> REQUEST:
Return every line of the items below that contains the string "Task". Case counts.

> RECORDS PROVIDED:
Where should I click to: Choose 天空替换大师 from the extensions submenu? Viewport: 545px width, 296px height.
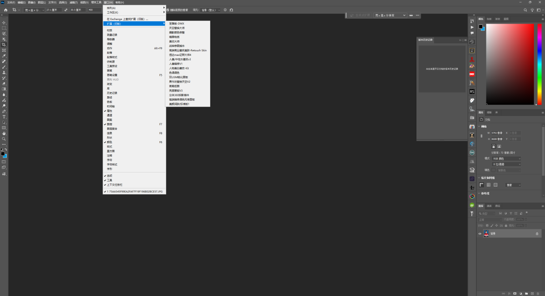tap(177, 28)
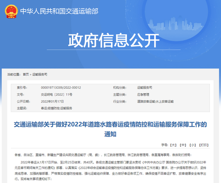Print the page via 打印

(204, 145)
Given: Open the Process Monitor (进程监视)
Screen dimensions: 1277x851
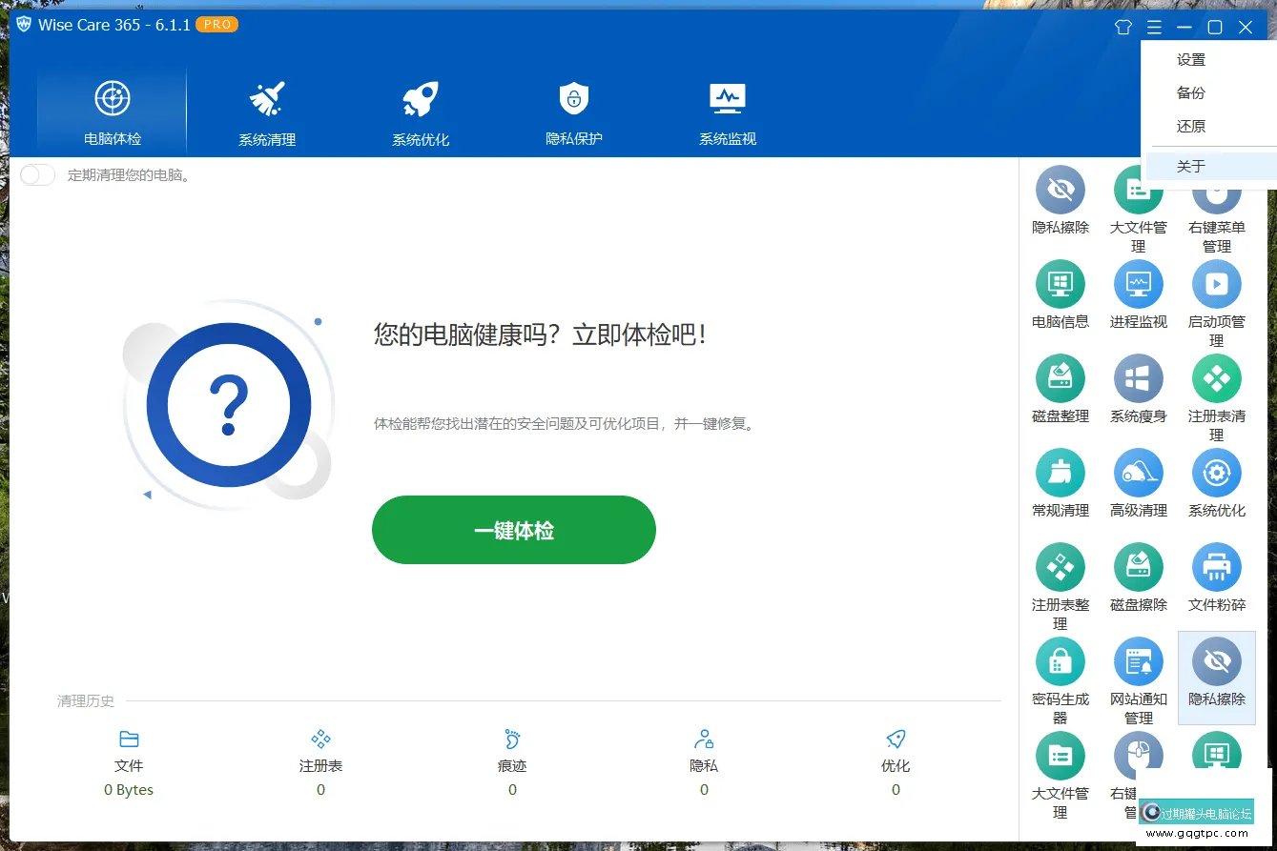Looking at the screenshot, I should tap(1139, 284).
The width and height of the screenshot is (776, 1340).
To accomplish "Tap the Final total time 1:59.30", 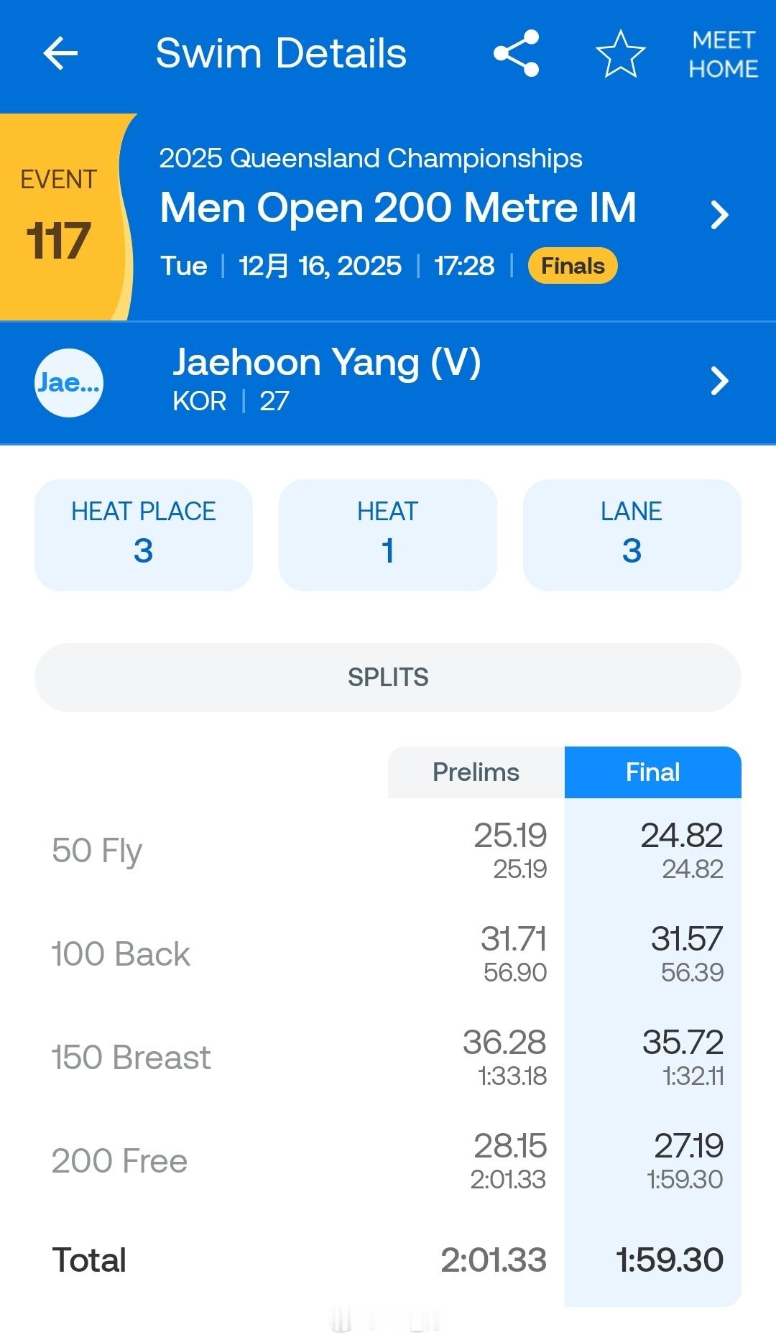I will pos(670,1260).
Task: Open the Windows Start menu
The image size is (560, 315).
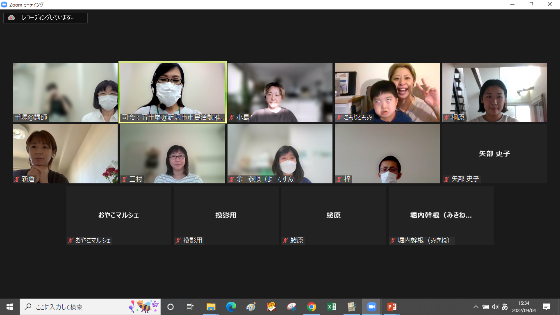Action: pos(10,307)
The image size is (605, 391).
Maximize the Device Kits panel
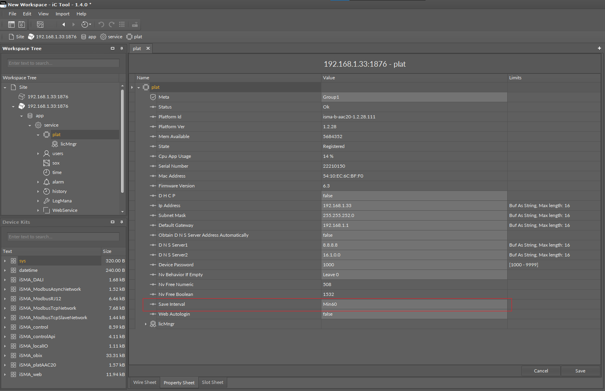(x=112, y=222)
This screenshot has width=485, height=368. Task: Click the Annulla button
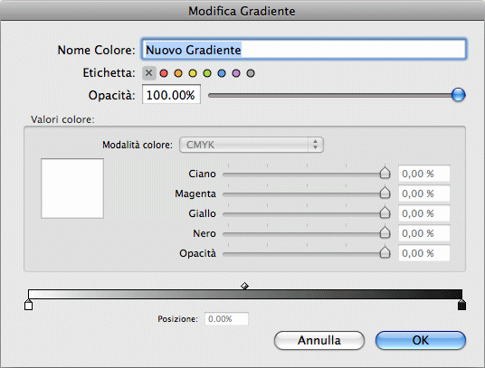319,340

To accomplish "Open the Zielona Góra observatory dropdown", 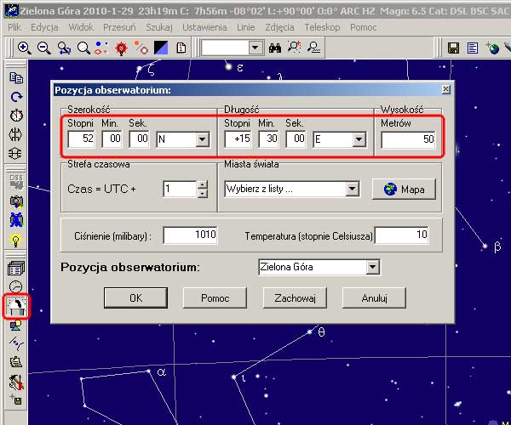I will pos(371,268).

> RESPONSE:
Task: Open the Windows Start menu
This screenshot has width=485, height=368. Task: Click the Annulla button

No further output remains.